Task statement = In full and word for word, print the data below.

(Dataset entries)
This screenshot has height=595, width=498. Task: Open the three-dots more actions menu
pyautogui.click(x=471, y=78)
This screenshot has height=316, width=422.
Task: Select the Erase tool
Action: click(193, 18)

Response box =
This screenshot has height=595, width=498. Task: Open the three-dots more actions menu
pyautogui.click(x=471, y=78)
This screenshot has height=316, width=422.
Task: Select the Erase tool
Action: click(193, 18)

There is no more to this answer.